How to complete this task:
Under this line are the records; write out word for word the part that begins at the line containing "Datenschutzerklärung (194, 1305)" and ends at the line containing "[Self Love] (38, 1848)", and no more.

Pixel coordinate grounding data
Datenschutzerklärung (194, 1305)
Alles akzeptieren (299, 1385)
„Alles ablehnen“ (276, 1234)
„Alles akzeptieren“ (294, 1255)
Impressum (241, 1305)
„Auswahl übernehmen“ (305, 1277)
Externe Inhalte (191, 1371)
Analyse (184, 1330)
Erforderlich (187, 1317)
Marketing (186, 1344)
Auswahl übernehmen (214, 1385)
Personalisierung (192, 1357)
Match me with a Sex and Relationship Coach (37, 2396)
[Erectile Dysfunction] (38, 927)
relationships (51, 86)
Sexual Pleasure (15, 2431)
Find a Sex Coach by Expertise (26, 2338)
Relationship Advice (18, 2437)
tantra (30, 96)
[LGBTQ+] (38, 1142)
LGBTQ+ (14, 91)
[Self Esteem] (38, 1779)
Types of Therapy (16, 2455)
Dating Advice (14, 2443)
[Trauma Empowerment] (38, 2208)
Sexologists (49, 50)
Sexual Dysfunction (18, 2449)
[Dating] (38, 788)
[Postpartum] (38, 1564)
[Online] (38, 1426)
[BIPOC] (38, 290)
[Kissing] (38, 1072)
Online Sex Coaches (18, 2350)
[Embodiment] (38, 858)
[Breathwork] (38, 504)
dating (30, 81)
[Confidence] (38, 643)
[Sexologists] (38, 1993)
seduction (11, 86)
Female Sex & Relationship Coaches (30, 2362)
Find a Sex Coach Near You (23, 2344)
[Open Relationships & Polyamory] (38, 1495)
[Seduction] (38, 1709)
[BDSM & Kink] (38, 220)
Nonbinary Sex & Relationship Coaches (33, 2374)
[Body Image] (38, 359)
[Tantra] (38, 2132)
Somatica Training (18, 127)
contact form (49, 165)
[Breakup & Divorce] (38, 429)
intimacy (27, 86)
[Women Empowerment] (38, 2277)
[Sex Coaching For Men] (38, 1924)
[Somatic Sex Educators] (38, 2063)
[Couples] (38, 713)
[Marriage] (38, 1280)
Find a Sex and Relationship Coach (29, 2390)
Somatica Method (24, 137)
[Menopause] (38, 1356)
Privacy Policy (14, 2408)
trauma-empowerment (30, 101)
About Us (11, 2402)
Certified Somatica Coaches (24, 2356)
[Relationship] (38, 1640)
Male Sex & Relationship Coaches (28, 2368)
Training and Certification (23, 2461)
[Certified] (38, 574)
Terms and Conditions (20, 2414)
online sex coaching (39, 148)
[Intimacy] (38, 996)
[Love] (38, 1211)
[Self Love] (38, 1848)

* * *

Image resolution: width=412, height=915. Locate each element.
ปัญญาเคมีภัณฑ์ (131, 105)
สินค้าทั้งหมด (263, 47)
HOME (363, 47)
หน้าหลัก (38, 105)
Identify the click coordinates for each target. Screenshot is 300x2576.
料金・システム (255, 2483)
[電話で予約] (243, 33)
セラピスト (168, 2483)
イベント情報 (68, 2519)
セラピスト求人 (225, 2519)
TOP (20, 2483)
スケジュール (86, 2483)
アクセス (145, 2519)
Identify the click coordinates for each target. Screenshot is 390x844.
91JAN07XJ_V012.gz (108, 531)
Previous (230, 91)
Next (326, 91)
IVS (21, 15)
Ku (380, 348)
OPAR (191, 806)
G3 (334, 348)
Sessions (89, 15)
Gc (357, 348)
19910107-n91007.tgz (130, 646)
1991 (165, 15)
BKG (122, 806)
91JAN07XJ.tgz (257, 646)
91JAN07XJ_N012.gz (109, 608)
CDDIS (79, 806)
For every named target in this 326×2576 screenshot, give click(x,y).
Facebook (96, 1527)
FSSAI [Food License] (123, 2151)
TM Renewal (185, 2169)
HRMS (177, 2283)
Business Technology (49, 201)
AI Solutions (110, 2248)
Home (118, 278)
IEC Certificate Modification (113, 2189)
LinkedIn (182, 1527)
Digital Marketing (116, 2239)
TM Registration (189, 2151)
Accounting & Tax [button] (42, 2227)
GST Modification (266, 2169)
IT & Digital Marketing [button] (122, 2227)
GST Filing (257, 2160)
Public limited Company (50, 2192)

Solution to the exercise:
Datenschutzerklärung (194, 1305)
Alles akzeptieren (299, 1385)
„Alles ablehnen“ (276, 1234)
„Alles akzeptieren“ (294, 1255)
Impressum (241, 1305)
„Auswahl übernehmen“ (305, 1277)
Externe Inhalte (191, 1371)
Analyse (184, 1330)
Erforderlich (187, 1317)
Marketing (186, 1344)
Auswahl übernehmen (214, 1385)
Personalisierung (192, 1357)
Match me with a Sex and Relationship Coach (37, 2396)
[Erectile Dysfunction] (38, 927)
relationships (51, 86)
Sexual Pleasure (15, 2431)
Find a Sex Coach by Expertise (26, 2338)
Relationship Advice (18, 2437)
tantra (30, 96)
[LGBTQ+] (38, 1142)
LGBTQ+ (14, 91)
[Self Esteem] (38, 1779)
Types of Therapy (16, 2455)
Dating Advice (14, 2443)
[Trauma Empowerment] (38, 2208)
Sexologists (49, 50)
Sexual Dysfunction (18, 2449)
[Dating] (38, 788)
[Postpartum] (38, 1564)
[Online] (38, 1426)
[BIPOC] (38, 290)
[Kissing] (38, 1072)
Online Sex Coaches (18, 2350)
[Embodiment] (38, 858)
[Breathwork] (38, 504)
dating (30, 81)
[Confidence] (38, 643)
[Sexologists] (38, 1993)
seduction (11, 86)
Female Sex & Relationship Coaches (30, 2362)
Find a Sex Coach Near You (23, 2344)
[Open Relationships & Polyamory] (38, 1495)
[Seduction] (38, 1709)
[BDSM & Kink] (38, 220)
Nonbinary Sex & Relationship Coaches (33, 2374)
[Body Image] (38, 359)
[Tantra] (38, 2132)
Somatica Training (18, 127)
contact form (49, 165)
[Breakup & Divorce] (38, 429)
intimacy (27, 86)
[Women Empowerment] (38, 2277)
[Sex Coaching For Men] (38, 1924)
[Somatic Sex Educators] (38, 2063)
[Couples] (38, 713)
[Marriage] (38, 1280)
Find a Sex and Relationship Coach (29, 2390)
Somatica Method (24, 137)
[Menopause] (38, 1356)
Privacy Policy (14, 2408)
trauma-empowerment (30, 101)
About Us (11, 2402)
Certified Somatica Coaches (24, 2356)
[Relationship] (38, 1640)
Male Sex & Relationship Coaches (28, 2368)
Training and Certification (23, 2461)
[Certified] (38, 574)
Terms and Conditions (20, 2414)
online sex coaching (39, 148)
[Intimacy] (38, 996)
[Love] (38, 1211)
[Self Love] (38, 1848)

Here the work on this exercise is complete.